> **EXERCISE INSTRUCTIONS**: How many lines in the records below include "shield"? Answer with the number only.

> **RECORDS TO USE**:
————————
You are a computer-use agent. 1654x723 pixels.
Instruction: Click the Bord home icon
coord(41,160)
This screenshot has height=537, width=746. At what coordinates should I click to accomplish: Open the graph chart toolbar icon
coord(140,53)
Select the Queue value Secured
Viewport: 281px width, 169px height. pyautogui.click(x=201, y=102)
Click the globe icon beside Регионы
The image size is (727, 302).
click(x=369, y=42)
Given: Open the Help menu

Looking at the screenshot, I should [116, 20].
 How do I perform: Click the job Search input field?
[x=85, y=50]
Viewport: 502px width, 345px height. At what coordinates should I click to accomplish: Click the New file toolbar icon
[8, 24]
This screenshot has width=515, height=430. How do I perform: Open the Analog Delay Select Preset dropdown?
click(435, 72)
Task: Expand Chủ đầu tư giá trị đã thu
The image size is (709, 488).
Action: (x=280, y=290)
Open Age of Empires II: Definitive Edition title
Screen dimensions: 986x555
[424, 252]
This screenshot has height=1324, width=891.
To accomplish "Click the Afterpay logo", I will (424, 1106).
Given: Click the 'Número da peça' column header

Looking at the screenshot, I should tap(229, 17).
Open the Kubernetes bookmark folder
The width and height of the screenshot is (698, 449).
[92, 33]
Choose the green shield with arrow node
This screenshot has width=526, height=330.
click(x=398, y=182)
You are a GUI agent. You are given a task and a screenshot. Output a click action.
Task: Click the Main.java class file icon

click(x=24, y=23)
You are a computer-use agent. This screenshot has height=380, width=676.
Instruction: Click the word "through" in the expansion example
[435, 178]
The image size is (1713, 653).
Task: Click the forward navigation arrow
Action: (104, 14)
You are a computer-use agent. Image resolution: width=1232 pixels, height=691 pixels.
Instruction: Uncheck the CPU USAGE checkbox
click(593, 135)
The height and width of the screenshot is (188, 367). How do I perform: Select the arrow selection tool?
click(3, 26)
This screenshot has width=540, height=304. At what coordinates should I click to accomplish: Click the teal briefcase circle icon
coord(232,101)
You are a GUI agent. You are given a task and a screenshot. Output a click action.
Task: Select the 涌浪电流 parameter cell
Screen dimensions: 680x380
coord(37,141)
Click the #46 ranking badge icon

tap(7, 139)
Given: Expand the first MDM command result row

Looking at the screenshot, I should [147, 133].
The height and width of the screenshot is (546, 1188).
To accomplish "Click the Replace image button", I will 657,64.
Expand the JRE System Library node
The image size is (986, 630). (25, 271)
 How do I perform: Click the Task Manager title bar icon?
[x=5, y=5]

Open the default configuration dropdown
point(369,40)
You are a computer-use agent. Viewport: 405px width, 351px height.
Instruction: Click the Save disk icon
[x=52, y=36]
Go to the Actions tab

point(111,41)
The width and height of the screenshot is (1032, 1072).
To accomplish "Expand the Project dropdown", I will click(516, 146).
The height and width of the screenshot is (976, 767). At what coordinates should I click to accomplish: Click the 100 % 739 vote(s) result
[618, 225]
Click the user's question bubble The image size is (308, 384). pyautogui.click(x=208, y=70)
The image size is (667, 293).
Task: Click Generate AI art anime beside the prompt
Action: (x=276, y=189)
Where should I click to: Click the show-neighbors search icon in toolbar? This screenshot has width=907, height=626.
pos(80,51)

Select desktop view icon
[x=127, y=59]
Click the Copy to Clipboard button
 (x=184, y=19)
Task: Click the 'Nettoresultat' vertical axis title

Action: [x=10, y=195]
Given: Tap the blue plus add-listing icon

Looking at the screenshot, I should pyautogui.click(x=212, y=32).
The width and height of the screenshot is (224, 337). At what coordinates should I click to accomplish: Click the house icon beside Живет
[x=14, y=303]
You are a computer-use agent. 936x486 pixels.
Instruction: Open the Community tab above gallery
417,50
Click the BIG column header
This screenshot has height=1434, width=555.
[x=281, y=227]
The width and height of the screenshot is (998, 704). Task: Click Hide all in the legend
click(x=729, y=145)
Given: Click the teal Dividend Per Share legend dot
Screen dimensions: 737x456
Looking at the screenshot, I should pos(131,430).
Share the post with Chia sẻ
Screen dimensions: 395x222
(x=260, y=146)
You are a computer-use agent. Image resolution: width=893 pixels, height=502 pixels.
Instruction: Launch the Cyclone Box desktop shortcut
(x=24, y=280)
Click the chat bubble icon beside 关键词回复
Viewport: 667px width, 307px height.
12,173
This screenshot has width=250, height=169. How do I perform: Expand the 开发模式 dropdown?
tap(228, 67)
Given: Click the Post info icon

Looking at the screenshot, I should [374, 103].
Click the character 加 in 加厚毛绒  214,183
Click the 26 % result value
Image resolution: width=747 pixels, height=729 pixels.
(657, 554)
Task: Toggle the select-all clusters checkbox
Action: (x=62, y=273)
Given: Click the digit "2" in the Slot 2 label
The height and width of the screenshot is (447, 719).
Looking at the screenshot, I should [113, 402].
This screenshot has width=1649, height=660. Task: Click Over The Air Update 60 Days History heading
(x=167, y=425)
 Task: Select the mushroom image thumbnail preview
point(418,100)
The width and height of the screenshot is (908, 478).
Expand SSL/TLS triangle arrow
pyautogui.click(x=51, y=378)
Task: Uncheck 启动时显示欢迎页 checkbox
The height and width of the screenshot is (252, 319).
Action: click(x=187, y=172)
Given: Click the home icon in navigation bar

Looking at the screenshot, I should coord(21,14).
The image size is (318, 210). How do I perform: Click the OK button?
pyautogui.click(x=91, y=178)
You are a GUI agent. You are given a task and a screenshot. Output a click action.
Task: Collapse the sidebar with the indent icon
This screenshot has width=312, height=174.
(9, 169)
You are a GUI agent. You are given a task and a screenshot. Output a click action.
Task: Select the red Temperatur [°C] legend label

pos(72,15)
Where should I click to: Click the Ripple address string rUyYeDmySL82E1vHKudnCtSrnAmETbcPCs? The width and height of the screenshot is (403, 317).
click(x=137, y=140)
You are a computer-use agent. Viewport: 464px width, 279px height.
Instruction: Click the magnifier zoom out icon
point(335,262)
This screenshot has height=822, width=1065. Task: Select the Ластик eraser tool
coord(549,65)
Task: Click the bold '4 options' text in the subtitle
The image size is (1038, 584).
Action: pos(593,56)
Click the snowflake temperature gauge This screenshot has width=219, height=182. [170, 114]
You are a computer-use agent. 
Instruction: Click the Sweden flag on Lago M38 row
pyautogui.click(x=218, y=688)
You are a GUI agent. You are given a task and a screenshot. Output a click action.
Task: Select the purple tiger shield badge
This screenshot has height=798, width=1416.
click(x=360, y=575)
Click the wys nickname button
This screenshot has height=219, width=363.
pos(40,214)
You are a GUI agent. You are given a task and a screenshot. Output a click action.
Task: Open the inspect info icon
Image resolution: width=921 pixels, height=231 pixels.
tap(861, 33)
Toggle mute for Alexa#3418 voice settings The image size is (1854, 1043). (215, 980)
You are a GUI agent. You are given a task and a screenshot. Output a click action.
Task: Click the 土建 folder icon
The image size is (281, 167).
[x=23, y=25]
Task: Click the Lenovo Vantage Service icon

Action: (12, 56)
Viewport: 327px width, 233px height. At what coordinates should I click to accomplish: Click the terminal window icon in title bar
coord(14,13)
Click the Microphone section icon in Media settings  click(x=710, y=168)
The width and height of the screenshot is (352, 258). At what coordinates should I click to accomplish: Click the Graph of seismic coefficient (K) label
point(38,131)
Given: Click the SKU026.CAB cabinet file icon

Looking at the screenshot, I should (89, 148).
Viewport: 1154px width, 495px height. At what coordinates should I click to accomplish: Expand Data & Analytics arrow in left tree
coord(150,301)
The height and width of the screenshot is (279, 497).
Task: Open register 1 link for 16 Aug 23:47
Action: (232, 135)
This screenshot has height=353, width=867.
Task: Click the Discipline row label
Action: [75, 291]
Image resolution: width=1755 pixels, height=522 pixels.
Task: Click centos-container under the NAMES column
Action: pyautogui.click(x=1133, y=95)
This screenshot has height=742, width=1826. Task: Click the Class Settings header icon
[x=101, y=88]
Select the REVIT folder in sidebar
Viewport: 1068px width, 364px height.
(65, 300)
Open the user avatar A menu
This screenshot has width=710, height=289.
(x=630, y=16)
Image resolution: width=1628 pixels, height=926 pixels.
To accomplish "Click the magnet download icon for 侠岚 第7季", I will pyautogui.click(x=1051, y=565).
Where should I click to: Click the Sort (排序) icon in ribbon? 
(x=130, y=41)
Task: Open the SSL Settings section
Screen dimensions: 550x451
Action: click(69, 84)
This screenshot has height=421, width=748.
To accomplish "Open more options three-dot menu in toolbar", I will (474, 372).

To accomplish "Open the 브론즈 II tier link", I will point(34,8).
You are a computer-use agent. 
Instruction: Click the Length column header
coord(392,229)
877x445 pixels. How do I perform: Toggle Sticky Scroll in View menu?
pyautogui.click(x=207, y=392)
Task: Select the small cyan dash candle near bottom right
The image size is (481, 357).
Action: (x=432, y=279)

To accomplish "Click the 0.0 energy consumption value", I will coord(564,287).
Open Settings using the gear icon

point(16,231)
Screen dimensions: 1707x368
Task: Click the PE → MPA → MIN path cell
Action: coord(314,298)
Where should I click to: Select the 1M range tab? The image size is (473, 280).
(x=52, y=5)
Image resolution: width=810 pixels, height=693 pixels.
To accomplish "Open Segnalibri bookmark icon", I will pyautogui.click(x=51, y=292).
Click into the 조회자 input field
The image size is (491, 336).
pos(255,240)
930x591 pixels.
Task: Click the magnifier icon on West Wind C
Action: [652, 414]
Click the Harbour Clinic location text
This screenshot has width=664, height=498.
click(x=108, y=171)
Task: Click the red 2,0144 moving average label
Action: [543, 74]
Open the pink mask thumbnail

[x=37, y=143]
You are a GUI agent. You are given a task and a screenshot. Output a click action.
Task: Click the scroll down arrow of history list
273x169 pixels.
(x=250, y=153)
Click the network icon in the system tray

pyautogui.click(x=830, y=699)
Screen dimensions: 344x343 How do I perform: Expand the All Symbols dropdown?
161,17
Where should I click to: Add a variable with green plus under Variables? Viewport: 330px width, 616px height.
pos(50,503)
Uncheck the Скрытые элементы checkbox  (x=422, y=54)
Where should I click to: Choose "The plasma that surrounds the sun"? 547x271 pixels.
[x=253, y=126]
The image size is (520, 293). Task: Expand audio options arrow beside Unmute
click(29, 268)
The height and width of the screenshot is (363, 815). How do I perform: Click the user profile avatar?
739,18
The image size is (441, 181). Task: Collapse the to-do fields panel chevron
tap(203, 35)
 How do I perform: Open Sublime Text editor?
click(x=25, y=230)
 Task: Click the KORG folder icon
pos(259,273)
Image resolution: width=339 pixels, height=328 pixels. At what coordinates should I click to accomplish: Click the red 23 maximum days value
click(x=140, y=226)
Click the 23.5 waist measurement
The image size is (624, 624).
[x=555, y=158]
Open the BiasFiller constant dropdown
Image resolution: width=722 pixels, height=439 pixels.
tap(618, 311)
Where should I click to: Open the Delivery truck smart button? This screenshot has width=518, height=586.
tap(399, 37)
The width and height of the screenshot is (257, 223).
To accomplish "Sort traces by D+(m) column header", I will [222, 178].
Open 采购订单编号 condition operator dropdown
————————
> **OUTPUT FOR THIS EXERCISE**: 2